Lettre de l'École de psychanalyse des forums du champ lacanien

En répondant à Einstein pourquoi la guerre, Freud a souligné que la guerre révèle comment l'homme est capable de faire de l'autre l'objet de sa pulsion de destruction, qui fait partie de chacun de nous. Car la guerre suspend les barrières civilisatrices qui s'opposent à la pulsion de mort. Au Brésil aujourd'hui, les piliers civilisateurs et démocratiques sont systématiquement et programmatiquement détruits par la barbarie du gouvernement d'extrême droite. Nous sommes sous l'Empire de la pulsion de mort. Un gouvernement « ustra-droitier » évoque au quotidien le sombre hommage rendu par le député fédéral de l'époque Jair Bolsonaro au tortionnaire sadique Brilhante Ustra, lorsqu'il prononça son vote en faveur de la destitution de la présidente Dilma Roussef, en 2016 viendrait.

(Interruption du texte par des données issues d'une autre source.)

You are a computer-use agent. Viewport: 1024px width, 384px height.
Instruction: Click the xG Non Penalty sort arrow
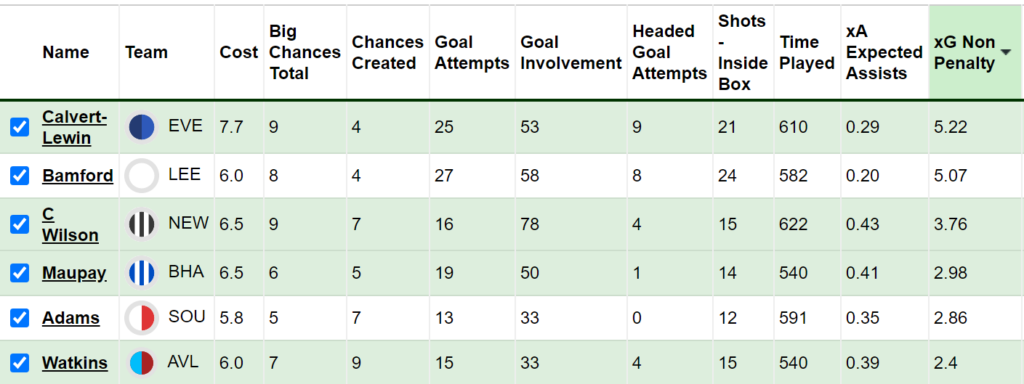(1006, 52)

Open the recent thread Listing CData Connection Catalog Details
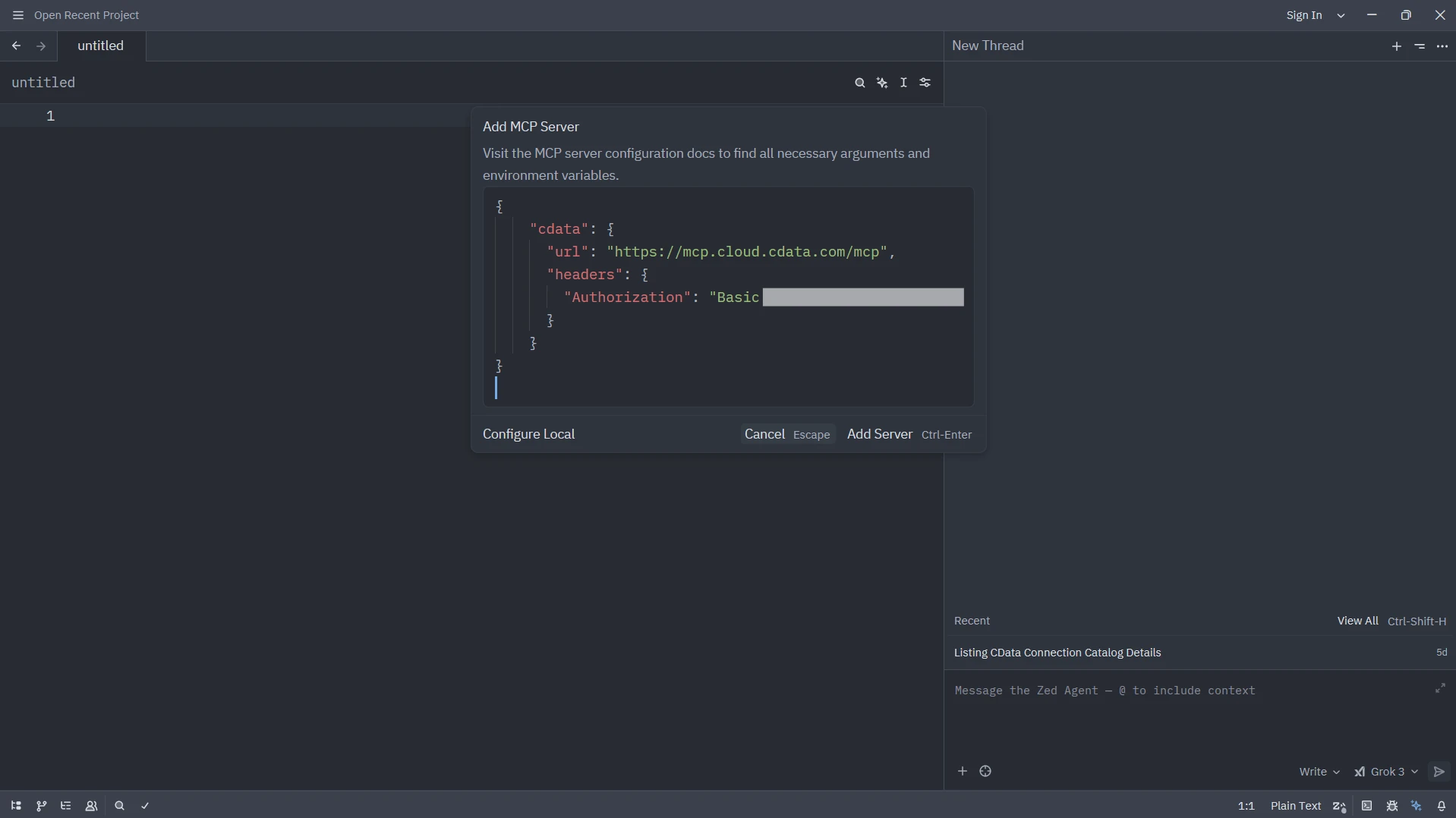click(x=1057, y=653)
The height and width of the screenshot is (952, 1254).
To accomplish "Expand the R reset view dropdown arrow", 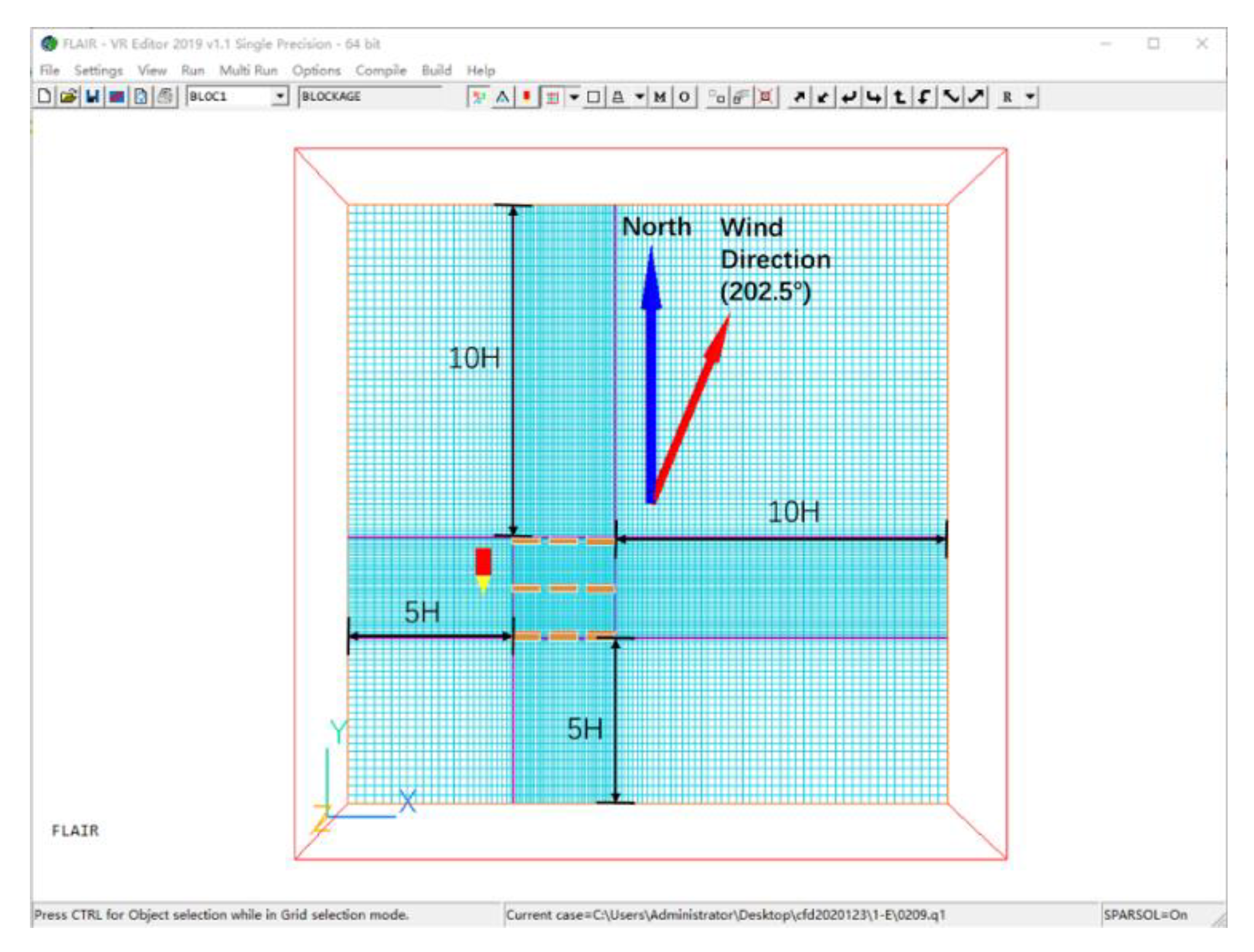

Aujourd'hui, nous sommes en guerre. Non pas que des puissances extérieures nous attaquent, mais le gouvernement lui-même, avec sa nécropolitique, favorise le génocide de notre population. La pandémie de COVID-19 a introduit la mort dans le cadre de notre vie quotidienne. Et le gouvernement actuel, loin d'être incompétent pour gérer la pandémie et la vaccination de masse, a démontré son objectif délibéré d'exterminer une partie importante de la population. Et cela avec des raffinements de cynisme et la jouissance de la tyrannie.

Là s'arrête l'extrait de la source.